My opinion is it is not, and then we moved onto a discussion of risk returns. In this highly hypothetical situation Gordon presented, there is an incremental debt increase for person 1, thats the difference, its irrelevant where they end up as there is a fundamental change from the starting position, do you not agree?
 
Fair play to you.

The phrase about pigs finding acorns isn’t actually calling you a pig, nor were you called a fool, nor were you called a spoofer.

If I said “one swallow doesn’t make a summer”, would you accuse me of calling you a bird?
 
I continue to seek out value investments however when higher risk opportunities arise (eg China examples I referred to earlier), I do consider the fundamentals together with cost and upside and if convinced will invest. I can afford to do so given my current capital.

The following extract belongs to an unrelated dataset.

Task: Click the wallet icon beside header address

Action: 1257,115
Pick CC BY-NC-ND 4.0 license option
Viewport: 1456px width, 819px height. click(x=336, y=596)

I would be interested in what kind of stocks you are looking at? I have some cash I am willing to take a punt with.

That is some result with your investments.
 
Because nobody applying the principles advocated by Ben Graham would ever invest in Tesla or cryptos.

It's not begrudgery to say that somebody got lucky - in this case it's a statement of fact.

Ben Graham wrote a book.....and it wasn't the bible.

You are envious are dismissive of Cardanos success by claiming it is luck. I am not sure if this is because you are envious of his financial gains or because he hasn't followed exactly the rules of some investment book you read. The notion that his success can only not be luck if they can repeat it is also nonsense.

I know I know Ben Graham wrote a book that many consider the best book on investment....but do you really think this book is handed out on day 1 on the job as an investor? I can tell you its not, further more you don't need to repeat a strategy over 20 years for it to be a monetary success....see every Hedge fund. If you believe you can only be successful in the stock market by being a genius and following the rules exactly of a book on one strategy, you are mistaken.

Luck is putting 300k on a horse at 10/1 because it shares the name with your favorite singer and it winning. Picking a portfolio of stocks that over 3 years has had significant return is not luck, nor does it make him a genius. You don't need to be a genius to make money in the stock market.

It was risk, Cardano made riskier investments and it worked out, but its disrespectful to call it luck. I don't even think many of his investments were unexpected for anybody that pays attention to the markets over the last 10 years. He wasn't picking obscure unknown companies, he was picking the darlings of the tech world. Even his investment in Cardano, it was founded by the co-founder of ethereum.

Ultimately you should be looking at this from a risk basis.

After all doesn't every person on this thread have the same goal of enhancing their financial position? So not sure why people feel the need to be so dismissive, all it does is encourage people to step away from the forum and leave an echo chamber of four posters with the same view.